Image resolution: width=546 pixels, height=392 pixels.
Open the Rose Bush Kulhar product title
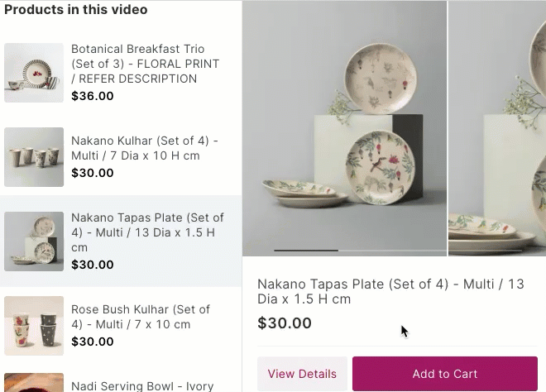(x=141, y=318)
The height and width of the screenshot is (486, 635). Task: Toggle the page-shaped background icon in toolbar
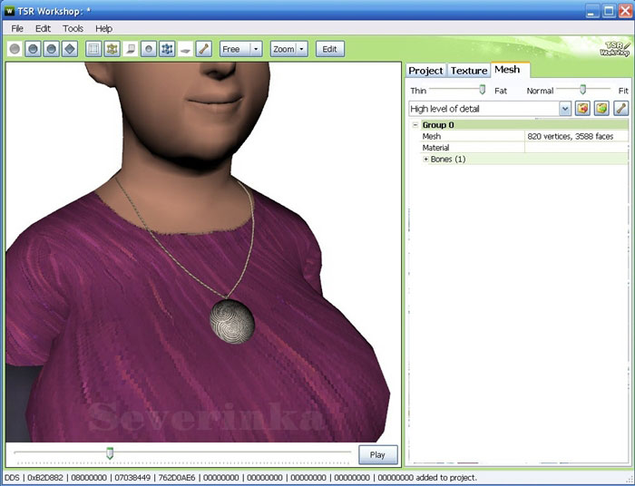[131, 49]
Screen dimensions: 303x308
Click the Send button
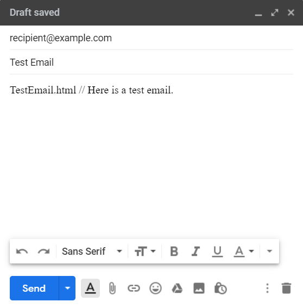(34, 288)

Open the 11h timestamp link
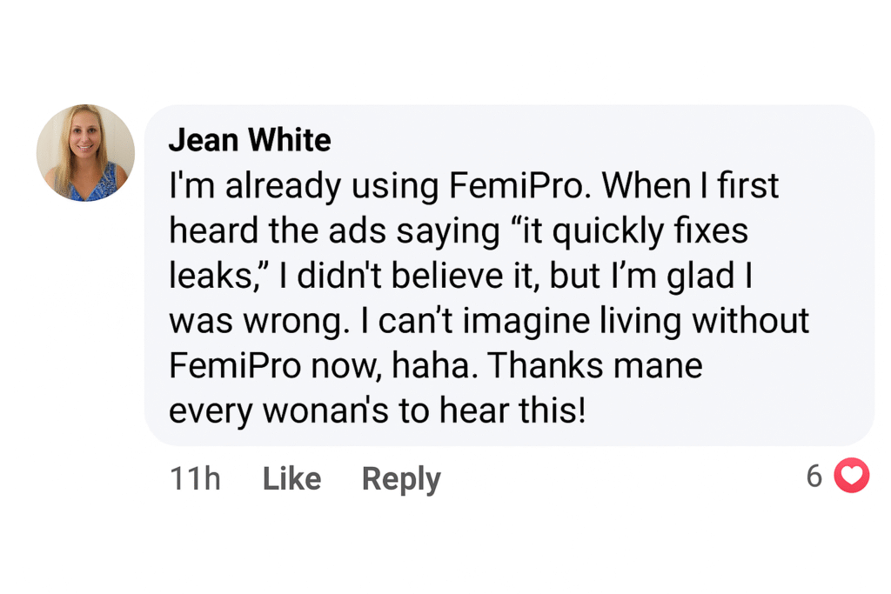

■ ■ ■

> [HOW TO COMPLETE THIS TASK]: If a picture falls within the span, leave it out, and reproduce exactly the lines from the one containing "Click the Send button" through the end of the material, and no others.

> [SOLVED PROBLEM]:
Click the Send button
(34, 288)

Open the 11h timestamp link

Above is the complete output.